**TEXTAUSZUG:**
# taz.de -- Die Wahrheit: Pazifisten in olivgrüner Tarnung
       
       > Der Geheimdienst MAD ist einem Untergrundnetzwerk in der Bundeswehr auf
       > der Spur. Ziel der gewaltfreien Saboteure: Aufrüstung verhindern! Jetzt!
       
       Wir treffen unsere Quelle in einem verwaisten Schießstand am Nordhang der
       Bonner Hardthöhe. Bei Herrengedecken und Kleinkaliberschüssen ballerten
       sich einst in der Clausewitz-Klause frustrierte Etappenhengste aus dem
       Verteidigungsministerium die Wut über die Entspannungspolitik von der
       Seele. Doch seit dem Ende des Kalten Krieges und der Verlegung der
       Behördenspitze nach Berlin haben Friedenslilien Zielscheiben wie Zapfhähne
       überwuchert. Der Ort wirkt ebenso tot wie die Nato-Russland-Grundakte.

**DATENAUSZUG:**
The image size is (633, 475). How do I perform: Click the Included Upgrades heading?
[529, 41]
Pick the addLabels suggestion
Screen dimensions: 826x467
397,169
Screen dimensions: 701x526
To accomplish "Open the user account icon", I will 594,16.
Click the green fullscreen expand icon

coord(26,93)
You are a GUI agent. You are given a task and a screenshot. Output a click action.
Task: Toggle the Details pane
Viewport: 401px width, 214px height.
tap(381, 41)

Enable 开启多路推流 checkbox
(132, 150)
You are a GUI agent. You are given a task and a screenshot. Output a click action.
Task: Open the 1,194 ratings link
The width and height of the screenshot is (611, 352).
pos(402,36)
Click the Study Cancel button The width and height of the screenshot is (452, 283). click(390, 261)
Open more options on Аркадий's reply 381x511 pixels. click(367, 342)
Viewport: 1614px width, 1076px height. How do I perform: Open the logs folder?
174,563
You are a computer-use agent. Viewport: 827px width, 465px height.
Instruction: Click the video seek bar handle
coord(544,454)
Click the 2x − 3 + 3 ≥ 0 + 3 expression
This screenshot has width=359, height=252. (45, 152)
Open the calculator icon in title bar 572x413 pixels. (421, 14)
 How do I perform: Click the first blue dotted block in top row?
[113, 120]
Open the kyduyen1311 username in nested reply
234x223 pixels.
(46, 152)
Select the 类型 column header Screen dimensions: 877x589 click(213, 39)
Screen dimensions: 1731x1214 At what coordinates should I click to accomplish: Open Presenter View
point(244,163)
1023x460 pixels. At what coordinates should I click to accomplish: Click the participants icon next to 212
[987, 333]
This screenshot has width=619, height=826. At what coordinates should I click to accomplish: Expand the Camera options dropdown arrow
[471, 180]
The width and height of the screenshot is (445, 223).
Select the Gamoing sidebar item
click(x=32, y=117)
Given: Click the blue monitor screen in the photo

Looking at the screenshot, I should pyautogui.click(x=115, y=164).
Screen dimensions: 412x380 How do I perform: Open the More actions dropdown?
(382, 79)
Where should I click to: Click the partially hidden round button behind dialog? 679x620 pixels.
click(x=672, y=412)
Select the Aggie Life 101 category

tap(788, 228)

**AUFGABEN:**
**A)** Wo findet laut dem Textauszug über das Untergrundnetzwerk in der Bundeswehr das Treffen mit der Quelle statt?
**B)** Führen Sie den Textauszug über das Untergrundnetzwerk in der Bundeswehr nach seinem letzten Satz weiter.

**LÖSUNGEN:**
**A)** In einem verwaisten Schießstand am Nordhang der Bonner Hardthöhe.

**B)**
       Mehrmals müssen wir die vereinbarte Parole „Fünfte Kolonne!“ rufen, bis
       sich eine Gestalt aus dem Halbdunkel löst. Der Mann trägt tatsächlich einen
       Schlapphut und stellt sich als Mitarbeiter des deutschen
       Militärgeheimdienstes MAD vor, der über die Verfassungstreue der
       Streitkräfte wacht. In den letzten Jahren richteten sich eher gemächliche
       Ermittlungen der Nachrichtendienstler gegen Netzwerke von Rechtsradikalen
       und Reichsbürgern in der Truppe. Doch seit Beginn des russischen
       Angriffskriegs gegen die Ukraine steht der Feind wieder links, belehrt uns
       der Informant mit grimmiger Befriedigung. „Sie meinen, der Feind steht
       wieder im Osten?“, fragen wir nach.
       
       „Osten ist immer da, wo der Feind links steht“, erteilt der Feindaufklärer
       geopolitische Geländekunde.
       
       Bevor wir unbedarften Zivilisten die Bedeutung dieser Worte so recht
       erfassen können, reicht uns der Mann ein Dossier. Es soll beweisen, dass
       ein Geheimkommando der Friedensbewegung schon vor Jahrzehnten die Truppe
       unterwandert hat und die heroischen Rüstungsbemühungen der Bundeswehr
       sabotiert. In der Tat scheint es anders kaum erklärbar, dass deutsche
       Streitkräfte bei einem Verteidigungshaushalt von letztjährig immerhin 46,93
       Milliarden mit angestrichenen Besenstielen statt Schießgewehren ins
       Nato-Manöver ziehen müssen. Nach den Informationen des Schlapphuts hat sich
       innerhalb der Bundeswehr ein terroristisch-bürokratisches Netzwerk
       gebildet, das einen erbarmungslosen Geldvernichtungskrieg gegen den eigenen
       Etat führt.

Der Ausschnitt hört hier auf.